In self-referential scattering networks, this manifests as slow variables (macroscopic) enslaving fast variables (microscopic). Microscopic degrees of freedom are locked on manifolds of macroscopic attractors, losing independent causal status.

Conclusion

Consciousness exists at macroscopic level not because physics fails at macroscopic scales, but because macroscopic is the most robust level of causal structure.

1. Noise Resistance: Coarse-graining filters microscopic quantum noise.

2. Emergence: Macroscopic closed loops (MSCC) have higher effective information $EI$ than microscopic paths.

3. Localization: Scale exclusion principle locks “self” at the level with maximum $\Phi$.
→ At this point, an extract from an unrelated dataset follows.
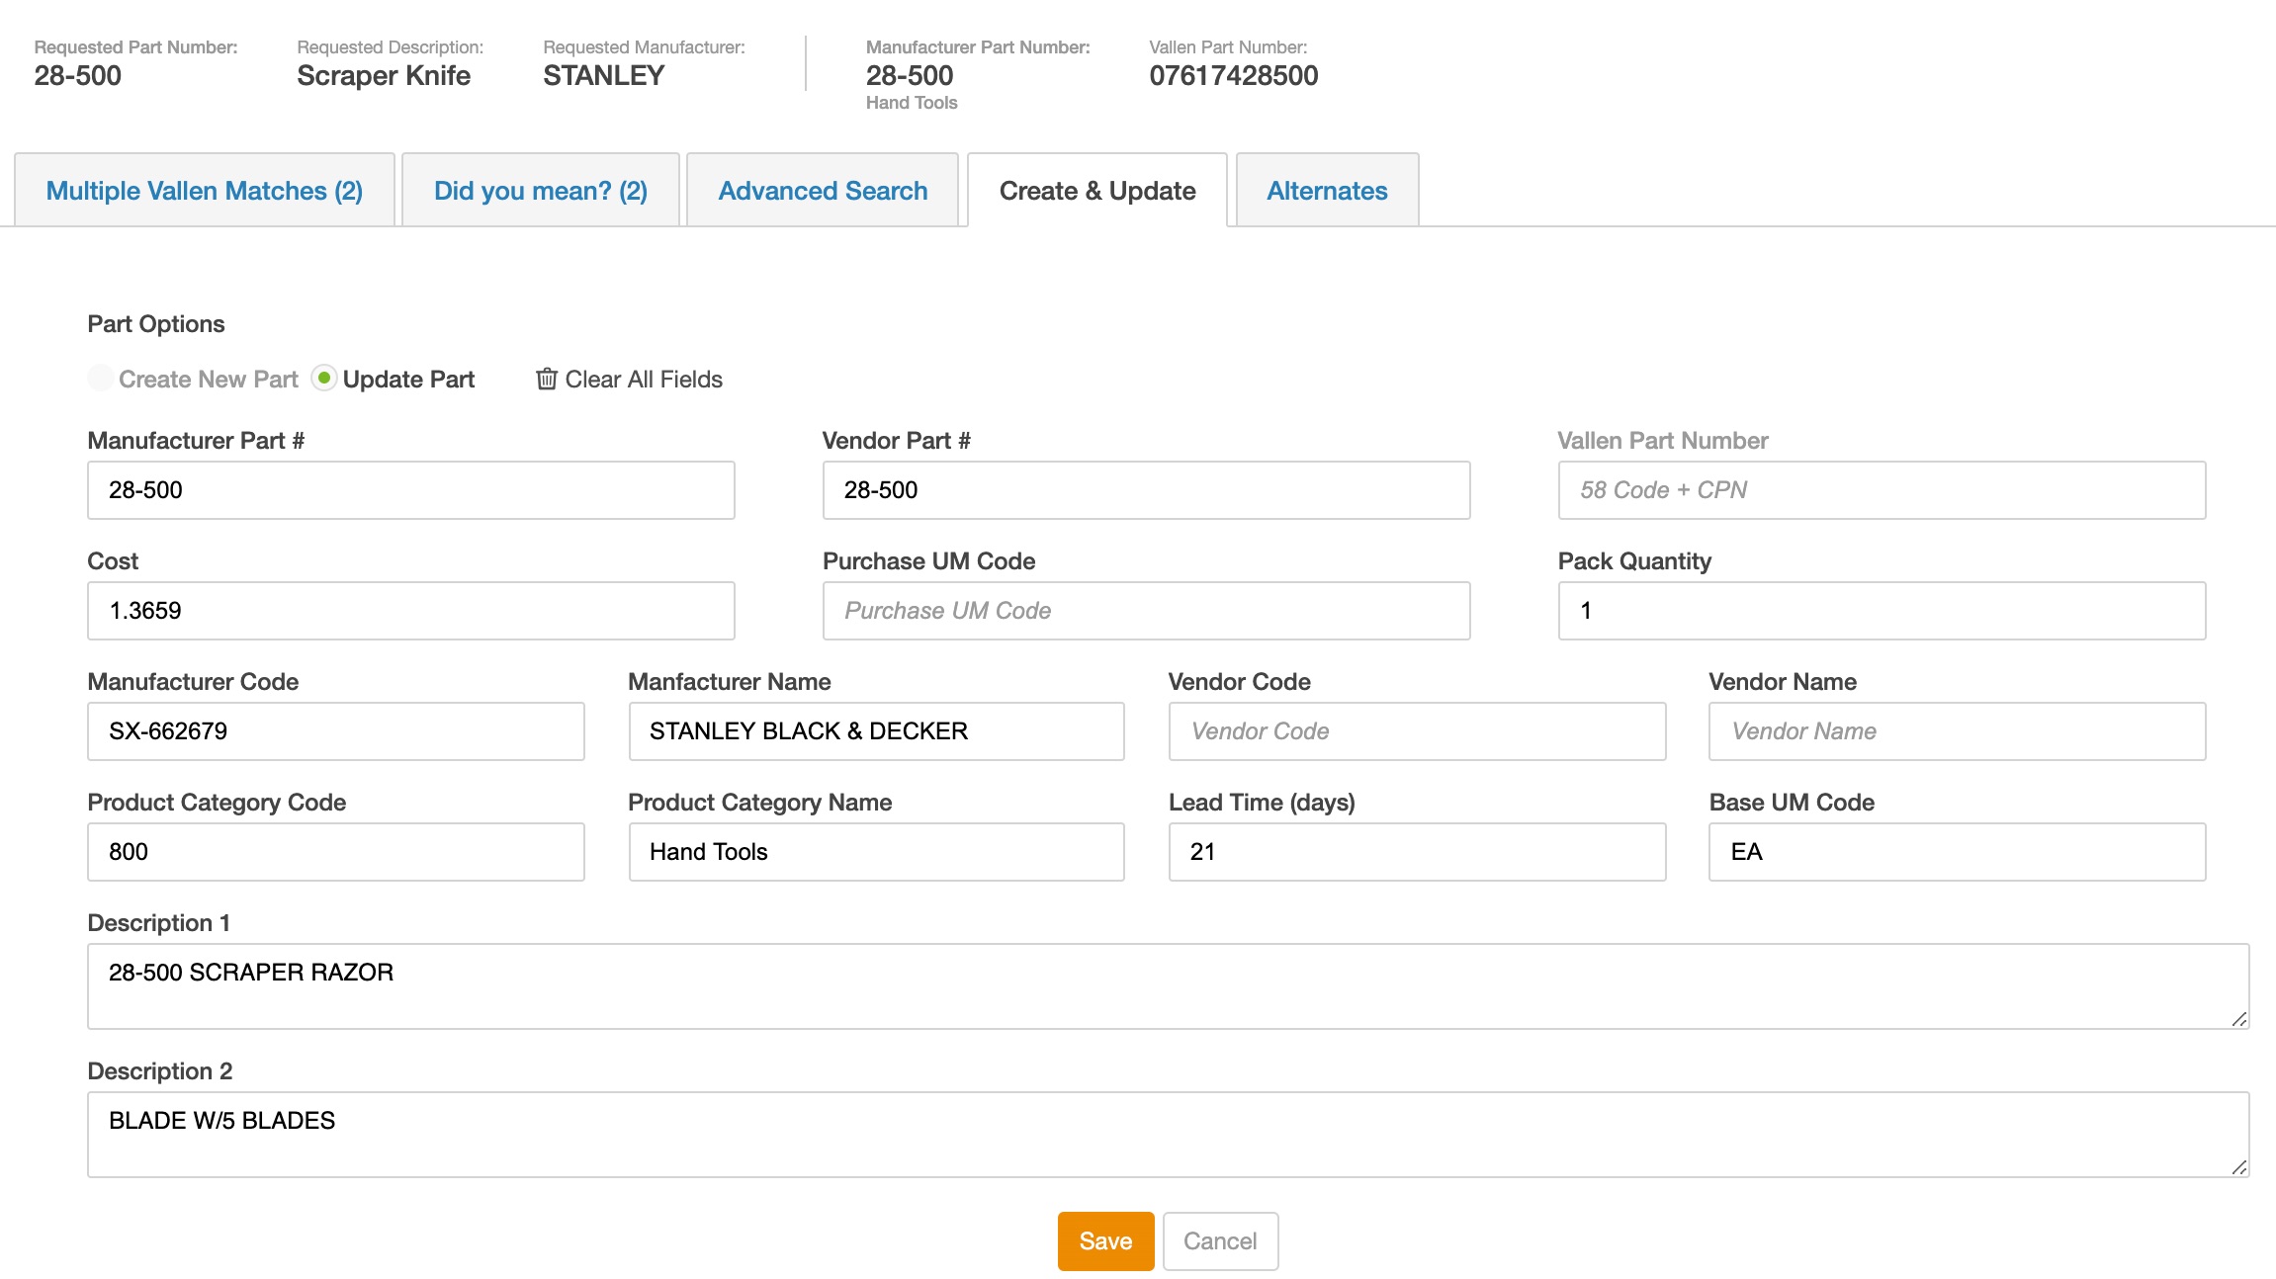Open the Multiple Vallen Matches tab
This screenshot has width=2276, height=1279.
[205, 191]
At this point, we have completed Part XI: Topological Physics of Consciousness. We defined the topological atom of consciousness (MSCC), quantified its strength ($\Phi$), and determined the scale of its existence (causal emergence).

In the upcoming Part XII: Multi-Agent Systems and Objectivity, we will step out of the lonely “self” to explore how Objective Reality emerges as geometric structure of inter-subjective consensus when multiple such topological closed loops (observers) meet in the same QCA universe.